GIVEN INSTRUCTION>
Please lay out the records from the line containing "The image size is (1288, 935)." through the end of the records as a Markdown table with the columns "Row" and "Text", one line per row, numbered in order. Skip blank lines and leave the pictures out.

* * *

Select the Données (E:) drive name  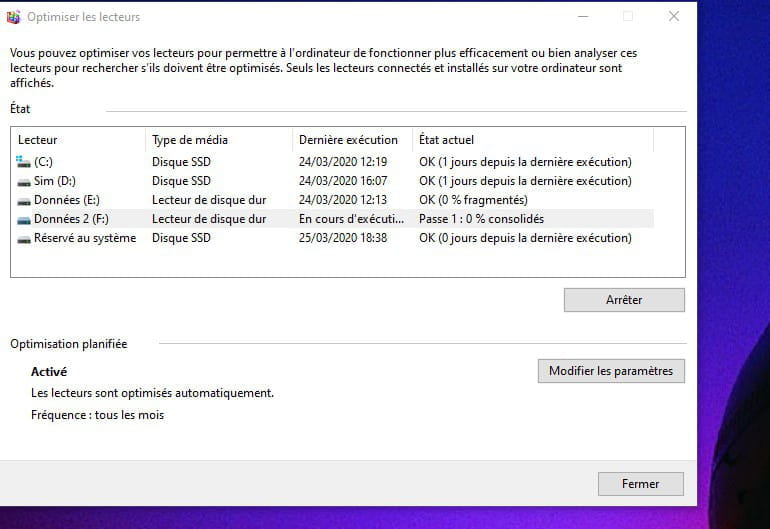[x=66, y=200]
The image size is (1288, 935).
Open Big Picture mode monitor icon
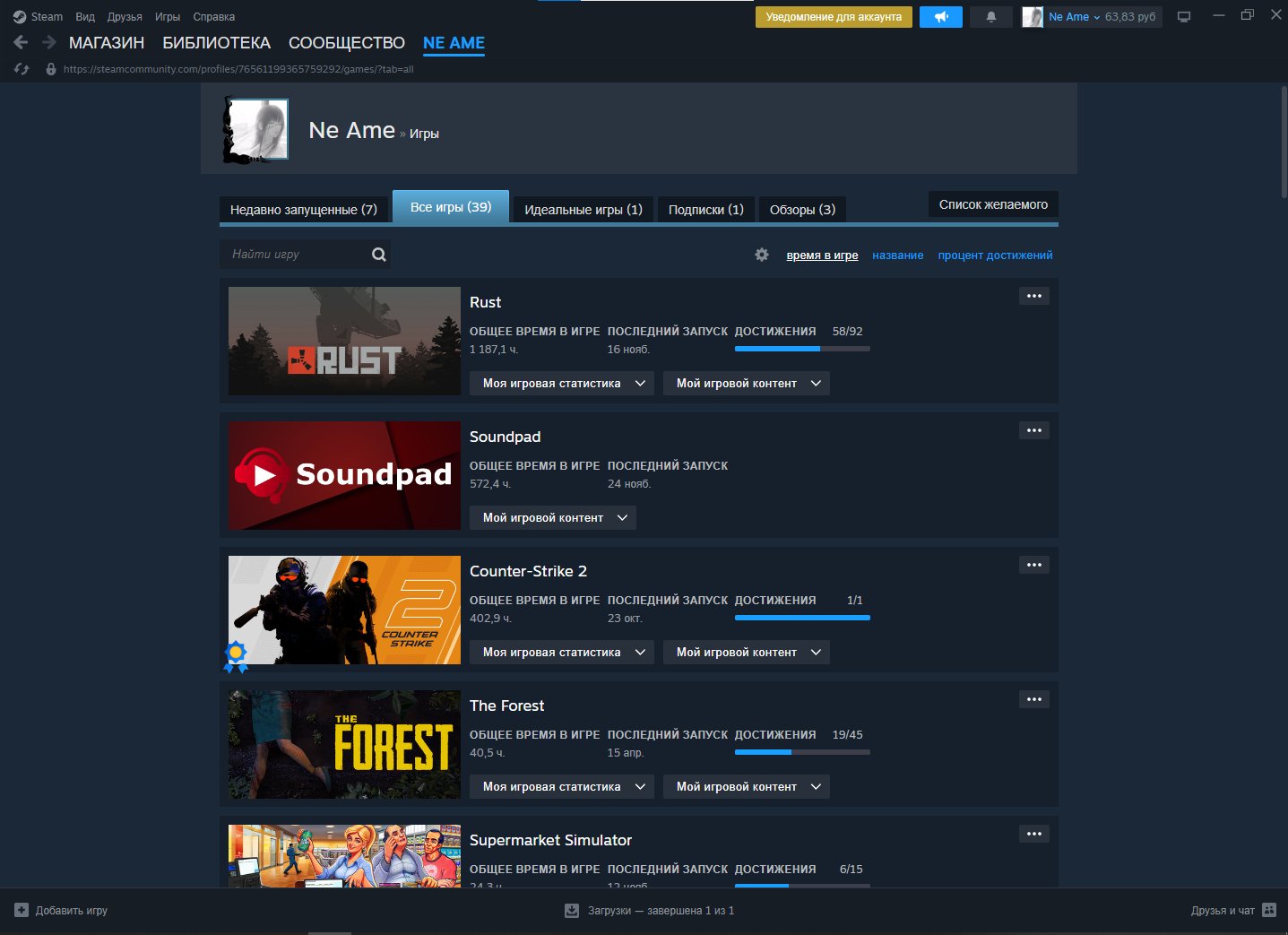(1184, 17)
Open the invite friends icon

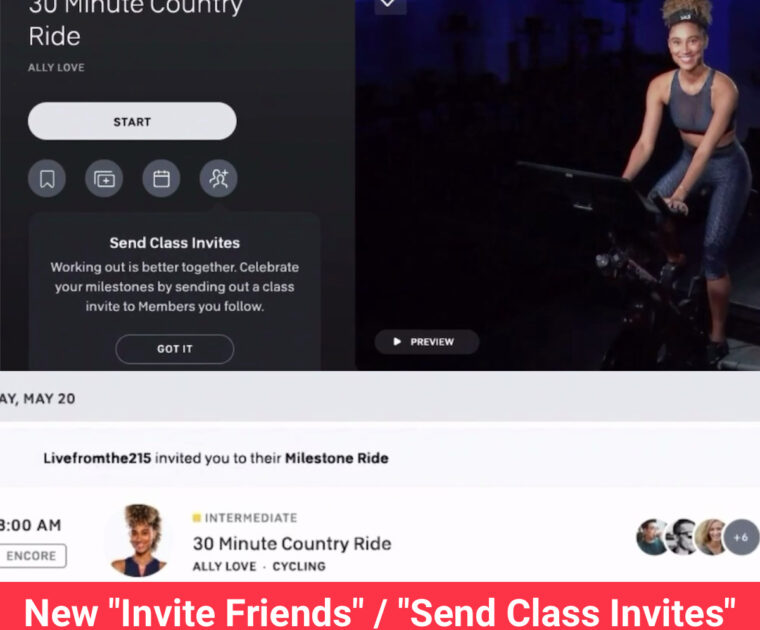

* * *

SOLVED PROBLEM>
| Row | Text |
|---|---|
| 1 | The image size is (1288, 935). |
| 2 | Open Big Picture mode monitor icon |
| 3 | (1184, 17) |
| 4 | Open the invite friends icon |